Shūkan Post
- Categories: General-interest
- Frequency: Weekly
- Circulation: 241,625 (printing-certified)
- Publisher: Shogakukan
- Founded: August 22, 1969; 57 years ago
- First issue: August 22, 1969; 57 years ago
- Company: Shogakukan
- Country: Japan
- Based in: Tokyo
- Language: Japanese
- Website: www.news-postseven.com

= Shūkan Post =

Japanese magazine

Shūkan Post (週刊ポスト, Shūkan Posuto) (or Weekly Post) is a Japanese weekly general-interest magazine published by Shogakukan. It was founded on August 22, 1969, succeeding the boys' magazine Boy's Life, and is sold on Mondays in a B5, center-stapled format. It is one of Japan's longest-running general weekly magazines aimed at a male readership.

== History ==

Shogakukan launched Shūkan Post on August 22, 1969, the same year its boys' magazine Boy's Life, which had been published since April 1963, ceased with its August issue; Shogakukan's National Diet Library catalog records show the two titles in direct succession. The magazine was one of roughly a dozen publishing-house weeklies launched in the 1950s and 1960s that competed with the newspaper-sponsored weeklies. In the 1990s Shūkan Post and the rival Shūkan Gendai presented uncensored nude photographs, pushing their circulations above one million copies; national sales of general weeklies peaked around 1995.

Like most Japanese weeklies, Shūkan Posts circulation has declined. According to the media critic Kiyoshi Hanada the Japan Audit Bureau of Circulations (JABI) reported sold copies of about 306,010 for the first half of 2008 and 297,120 for the second, placing the magazine third among the country's general weeklies. By the first half of 2022 JABI reported Shūkan Post sold 130,595 copies, fourth among the ten general weeklies it tracked, down about 31 percent from the first half of 2019 and about 54 percent from the first half of 2012.

== Profile ==

Shogakukan's media guide describes Shūkan Post as publishing "scoops" that "newspapers and television do not report", covering politics, economics, incidents, entertainment, sports, health and money for an "active middle-aged to senior" male readership.

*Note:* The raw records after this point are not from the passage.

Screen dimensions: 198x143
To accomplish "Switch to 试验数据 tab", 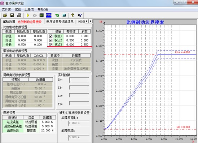I will click(9, 22).
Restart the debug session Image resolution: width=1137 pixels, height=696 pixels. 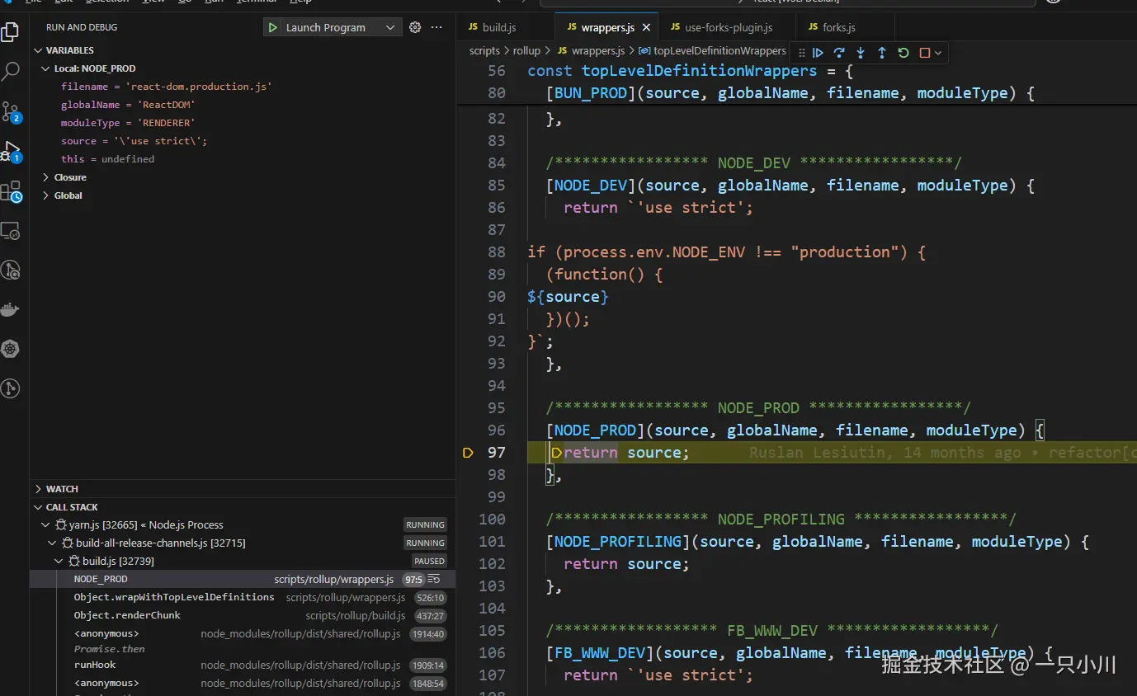tap(903, 53)
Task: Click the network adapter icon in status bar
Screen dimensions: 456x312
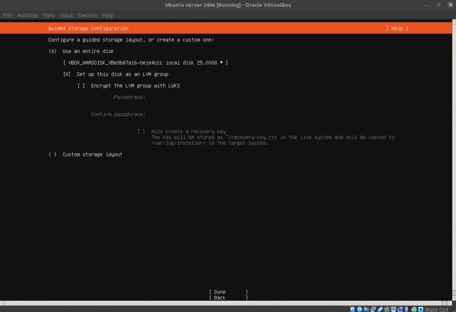Action: 373,309
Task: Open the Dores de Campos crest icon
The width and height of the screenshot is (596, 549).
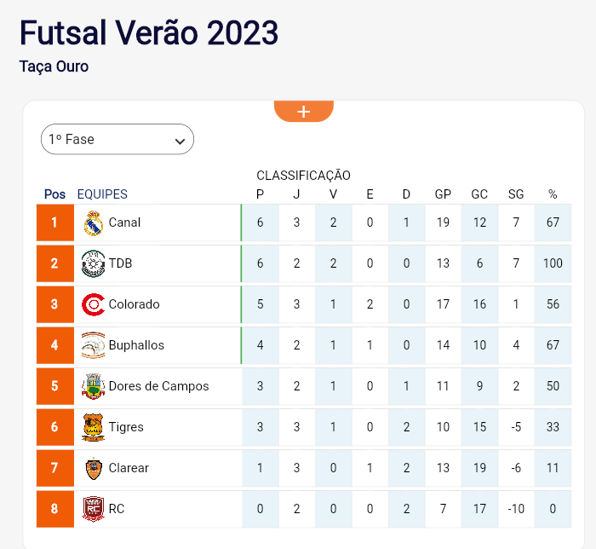Action: tap(93, 386)
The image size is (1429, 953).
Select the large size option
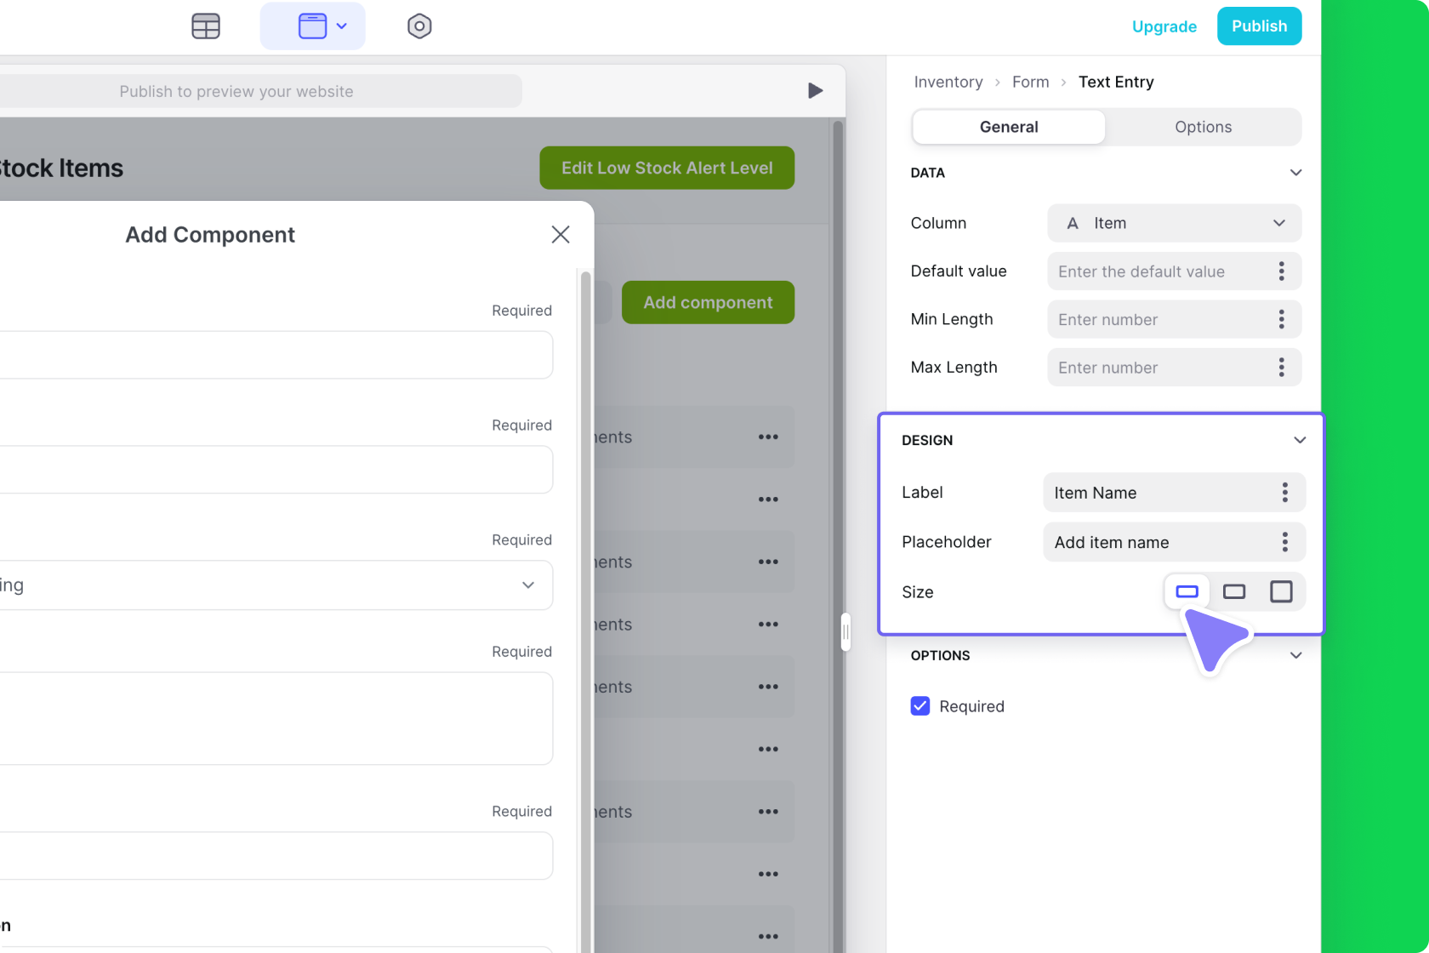pyautogui.click(x=1281, y=591)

Since 2010 the magazine has been edited by Shogakukan's Post Seven editorial bureau (ポスト・セブン編集局), which also runs the news website News Post Seven.

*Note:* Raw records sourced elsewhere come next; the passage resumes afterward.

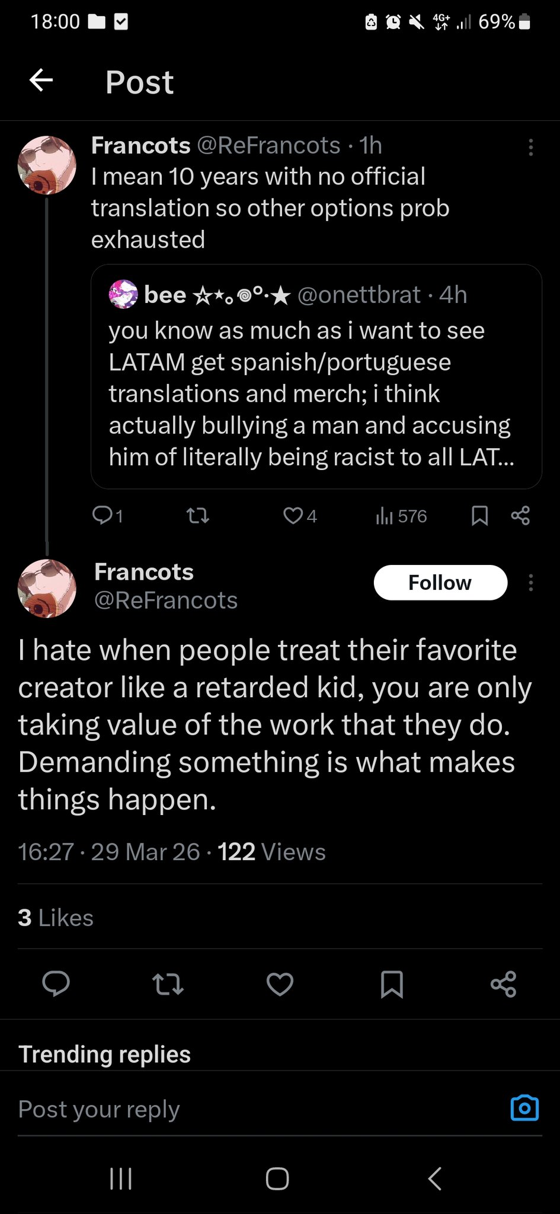Share the parent post in thread
Viewport: 560px width, 1214px height.
click(x=520, y=516)
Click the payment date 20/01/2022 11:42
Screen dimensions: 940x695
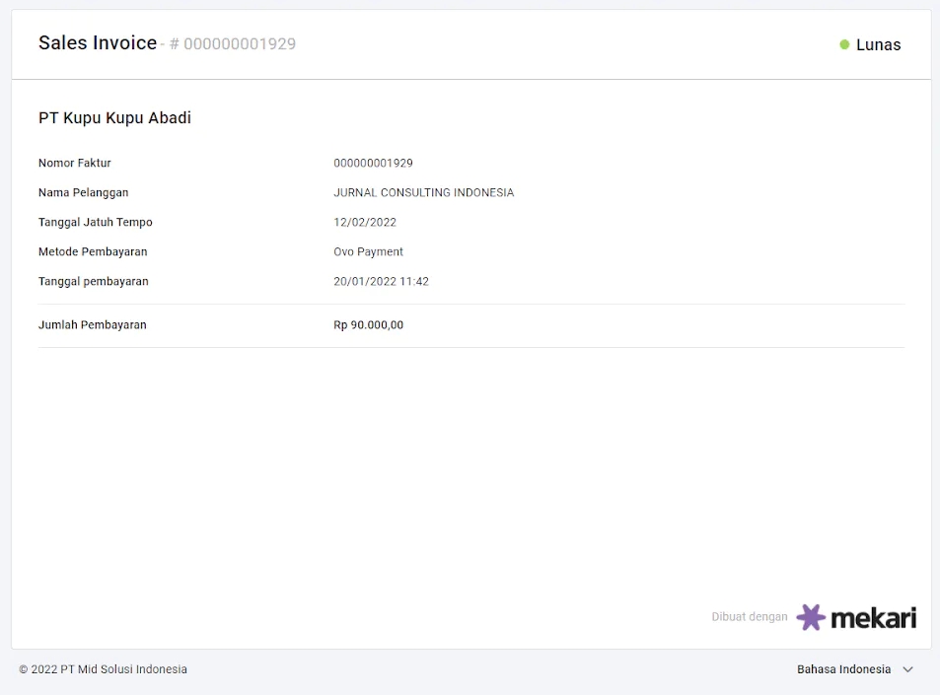coord(381,282)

As of September 2026 the publisher's media guide states that Shūkan Posts printing-certified circulation stands at 241,625 copies.

== Controversies ==

In September 2019 the magazine's issue with a special titled "Korean People We Don't Need" (韓国なんて要らない) drew criticism; writers called it discriminatory and inciting hatred, and Shogakukan published an editorial apology on the magazine's website, stating the special "lacked consideration."

Courts have on occasion found Shūkan Post articles defamatory. In 2012 the Tokyo District Court ruled against Shogakukan and ordered compensation over an article about boxer Kōki Kameda; in 2021 the Kyoto District Court found that claims in a Shūkan Post article about a former yakuza member were not established as fact and ruled against Shogakukan.

In March 2026 Shūkan Bunshun reported that a Shūkan Post editorial staffer had, in 2018, sought sexual favors from an employee of a business contact while exploiting the trading relationship. Shogakukan responded with a statement confirming the 2018 misconduct led to a criminal complaint (later dropped), a prior internal action in 2020, and the employee's departure after further misconduct emerged in 2025, and it announced the matter would be reported to a third-party committee.